Believe it or not, as a young fry, my parents made me go to church every Sunday. It wasn’t long before I got kicked out for trying to use my "eleventh finger" to put the fear of God into this cute choir guppy as she sang Ave Maria. Maybe it was how the flowing white robe looked over her pert little scales. Of course, my finger wasn’t the titanic monstrosity it is today— nowhere close.

That was the day I realized I wasn’t like the other salmon. Being different and standing out is something the sorta upbeat, nü metal group FINGER ELEVEN tries hard to do. But they wind up sounding generic and boring on most of their songs, including the overplayed, seaweed-mush hit "One Thing".

These Canadians are like a semi-hard rod you can’t get rid of. You just want them to go hard or soft. But no, they choose the middle ground, and a hardcore star like me approaches their music like I would a smokin’ grouper in a nun’s outfit. Maybe I’m screwed in the gills, because they HAVE gone gold with the album and were chosen to tour with Ozzie in 2003.

But singer Scott Anderson and guitarist James Black don’t take any risks, and seem to be going through the motions with the hacked up and tired themes of disappointment and disillusionment. Sure, it’s fun to spoil a carp’s innocence with a relentless hammering, but these guys need to be kidnapped and raped a few times and then made to re-write songs like "Stay In Shadow" and "The Last Scene Of Struggling".

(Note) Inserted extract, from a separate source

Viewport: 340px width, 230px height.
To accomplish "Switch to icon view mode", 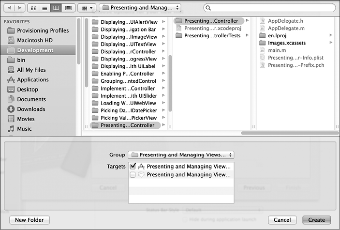I will point(34,8).
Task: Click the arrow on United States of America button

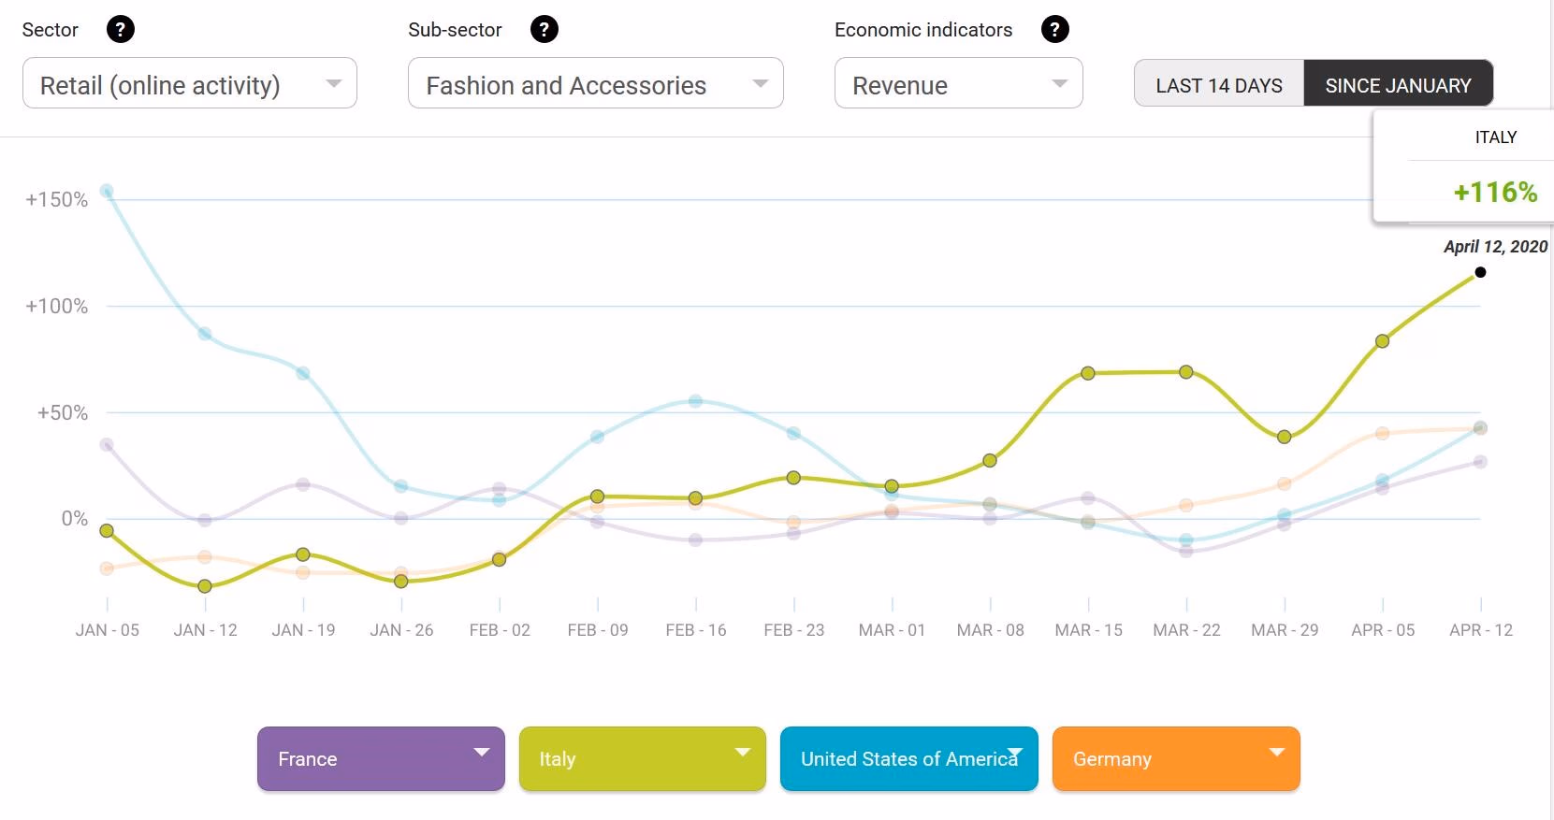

When you’re trying hard to appeal to everybody, you may end up rich, but you’re gonna leave a bland aftertaste in people’s mouths, not like I do in the mouths of my lovely co-stars after three days of continuous drinking (it’s Big Dick’s rule that the little honeys swallow regardless).

It's tough to say much about a group that doesn’t inspire you to love or hate them— they’re *yawn* okay, like sticking it to a sea turtle while you read the wanted ads (I never discriminate against other species, especially if they can get you off good).

That reminds me of one scene in my latest flick "All Fish Suck Dick In Heaven" when I splooge on a piece of driftwood in a shallow confessional and have a sand-crawler lick it off slowly while I say the Lord’s prayer. She was a good girl.

Hey, at least my Sunday School lessons were useful for one thing. Now if only I had slammed her in the head with an anchor afterward . . . Wouldn't that be something?